→ The problem
How do the lines read from the one holding "The height and" through the last line of the listing? Set them down exactly, pictures omitted.
+++
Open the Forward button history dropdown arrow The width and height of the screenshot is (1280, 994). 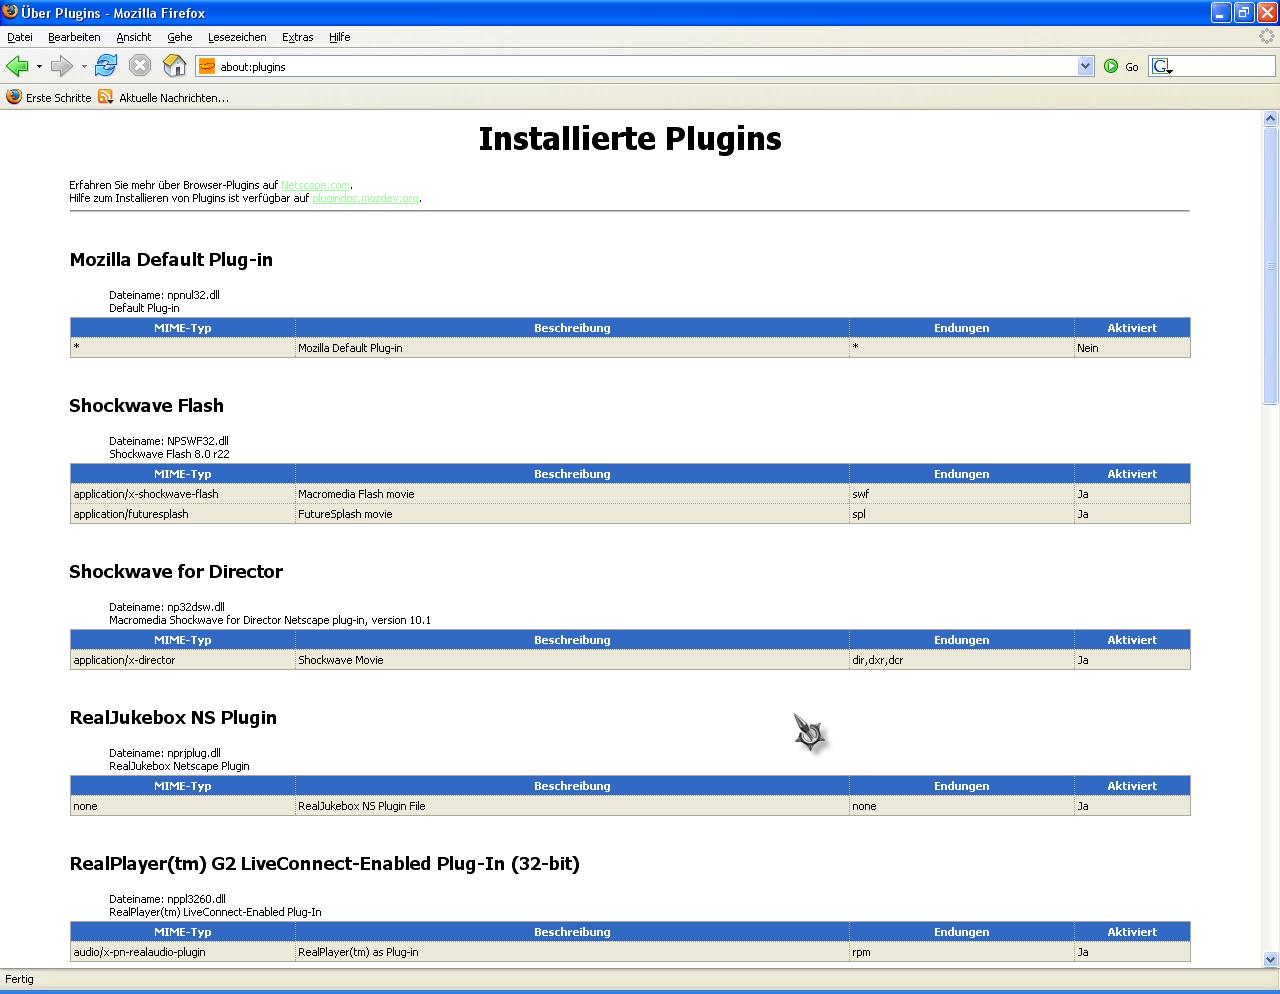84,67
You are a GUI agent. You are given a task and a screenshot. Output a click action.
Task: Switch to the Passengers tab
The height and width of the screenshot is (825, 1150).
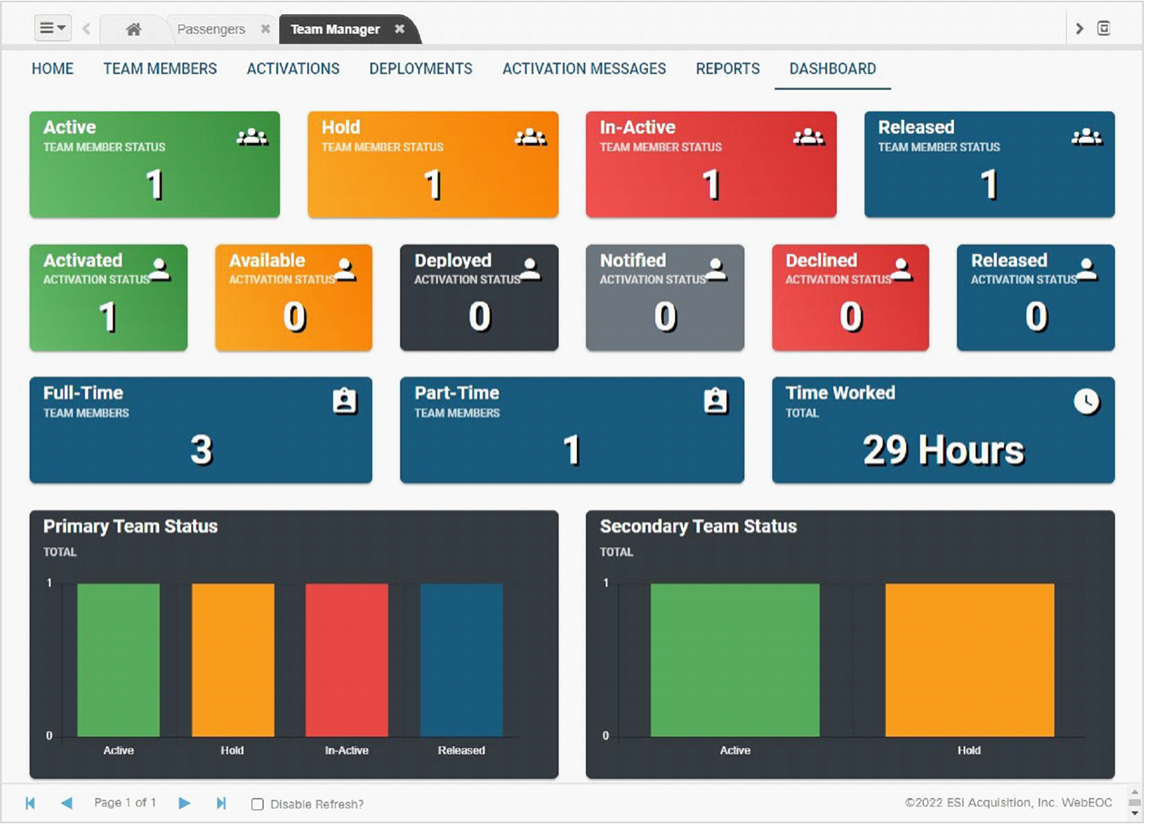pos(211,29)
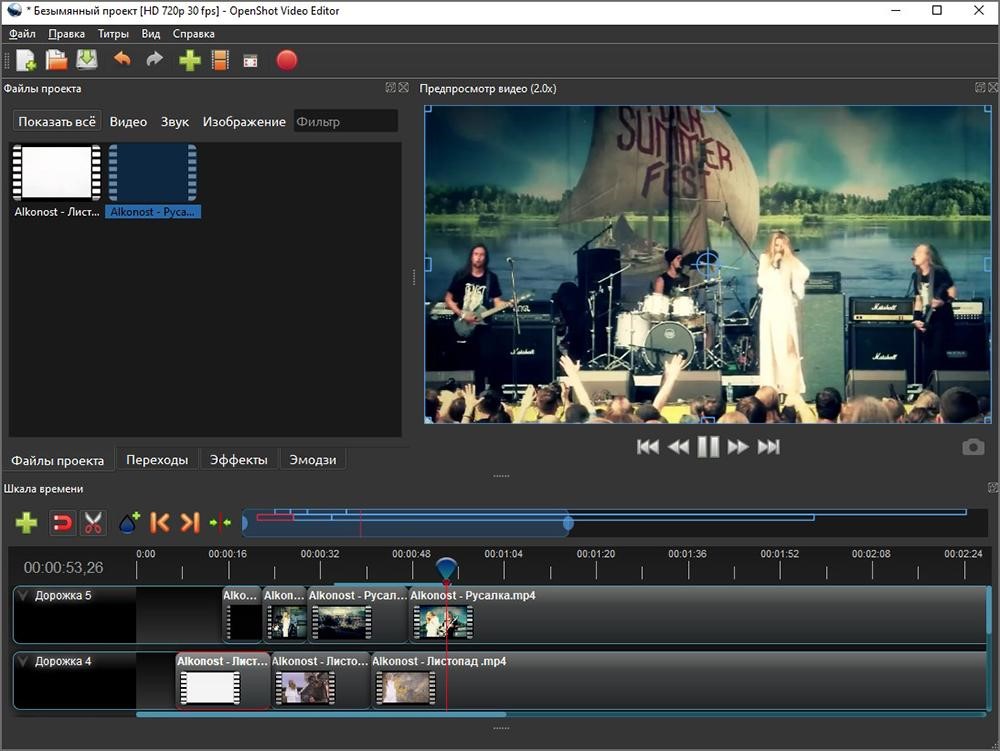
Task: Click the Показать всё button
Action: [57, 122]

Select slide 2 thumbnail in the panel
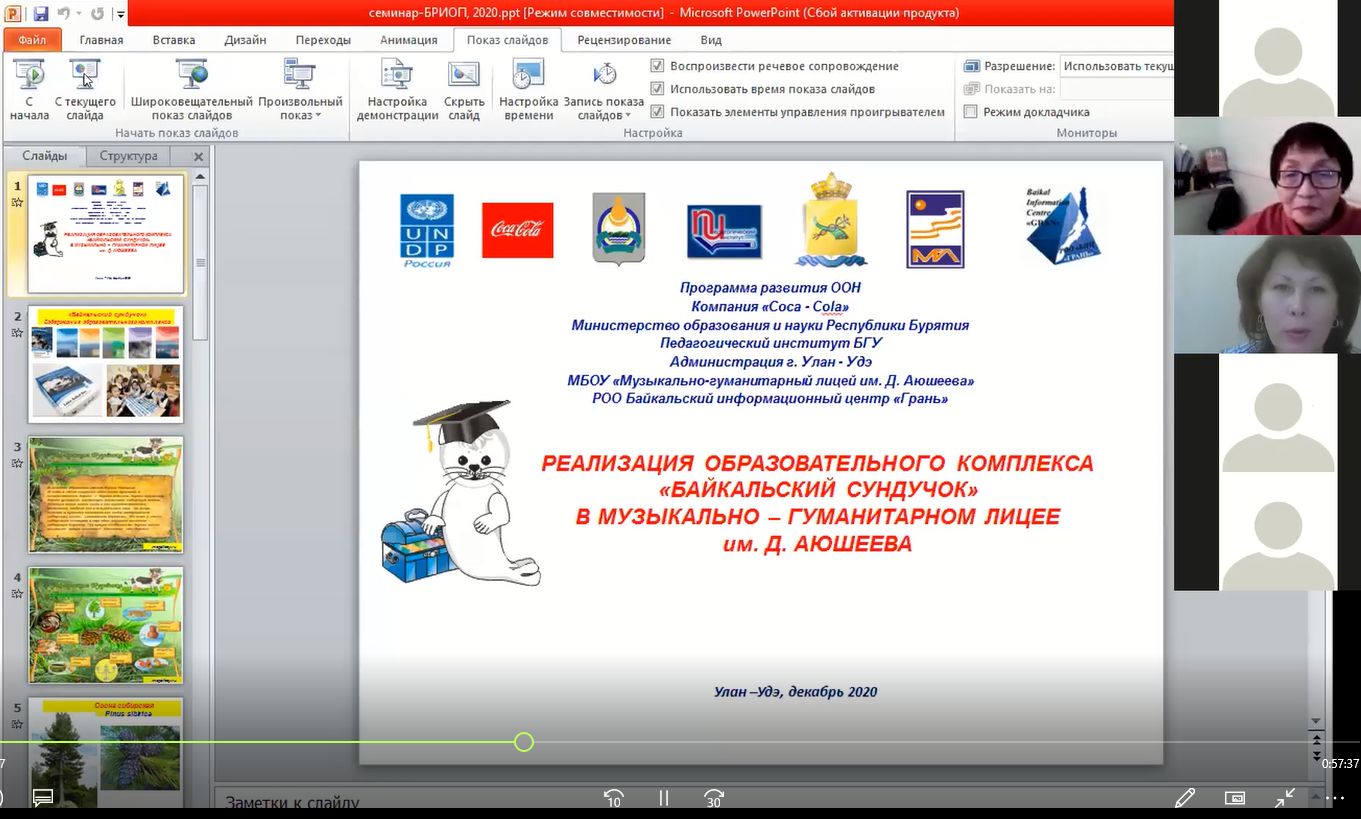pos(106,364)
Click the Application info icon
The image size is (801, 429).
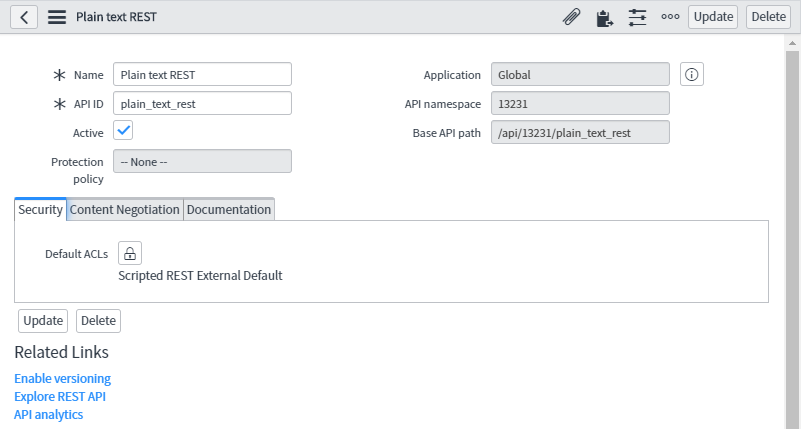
+++
→ Result below
The height and width of the screenshot is (825, 1150).
pos(211,29)
Task: Click the Показать всё button
Action: [57, 122]

Select slide 2 thumbnail in the panel
pos(106,364)
Click the Application info icon
The image size is (801, 429).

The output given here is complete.